Sensorion is a pioneering clinical-stage biotech company, which specializes in the development of novel therapies to restore, treat and prevent hearing loss disorders, a significant global unmet medical need.
Sensorion has built a unique R&D technology platform to expand its understanding of the pathophysiology and etiology of inner ear related diseases, enabling it to select the best targets and mechanisms of action for drug candidates.
It has two gene therapy programs aimed at correcting hereditary monogenic forms of deafness, developed in the framework of its broad strategic collaboration focused on the genetics of hearing with the Institut Pasteur. OTOF-GT targets deafness caused by mutations of the gene encoding for otoferlin and GJB2-GT targets hearing loss related to mutations in GJB2 gene to potentially address important hearing loss segments in adults and children.

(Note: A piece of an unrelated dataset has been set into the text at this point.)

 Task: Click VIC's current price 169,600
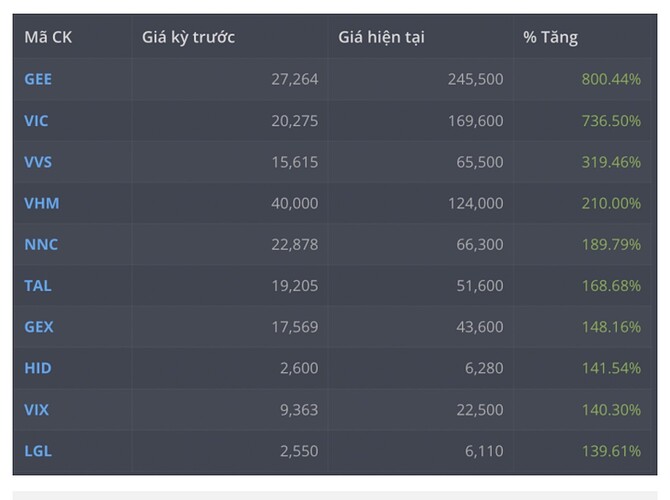point(475,121)
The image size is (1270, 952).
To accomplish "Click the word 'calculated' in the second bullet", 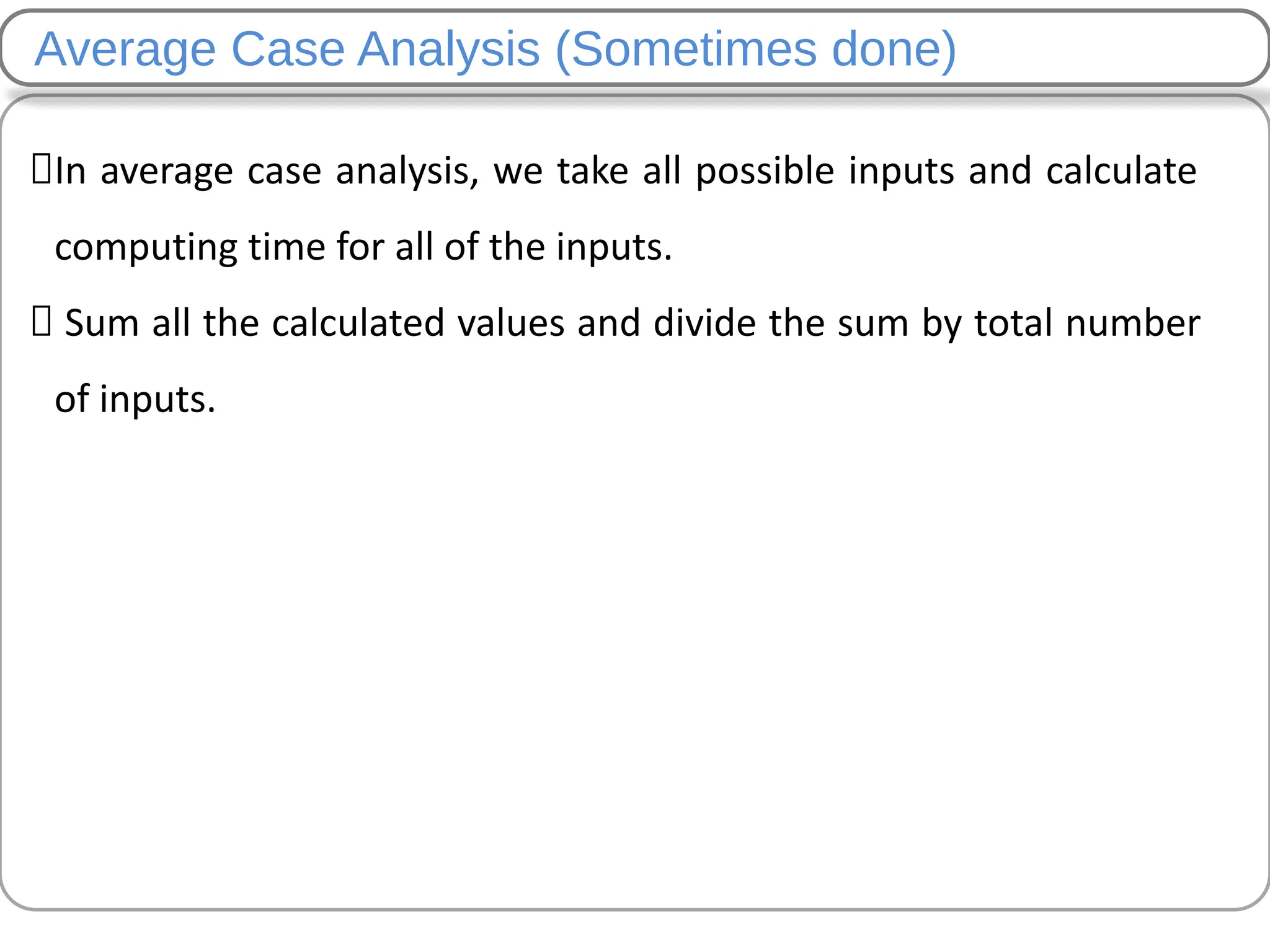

The Company is also working on the identification of biomarkers to improve diagnosis of these underserved illnesses.
Sensorion’s portfolio also comprises clinical-stage small molecule programs for the treatment and prevention of hearing loss disorders.
Sensorion’s clinical-stage portfolio includes one Phase 2 product: SENS-401 (Arazasetron) progressing in a planned Phase 2 proof of concept clinical study of SENS-401 in Cisplatin-Induced Ototoxicity (CIO) and, with partner Cochlear Limited, in a study of SENS-401 in patients scheduled for cochlear implantation. A Phase 2 study of SENS-401 was also completed in Sudden Sensorineural Hearing Loss (SSNHL) in January 2022.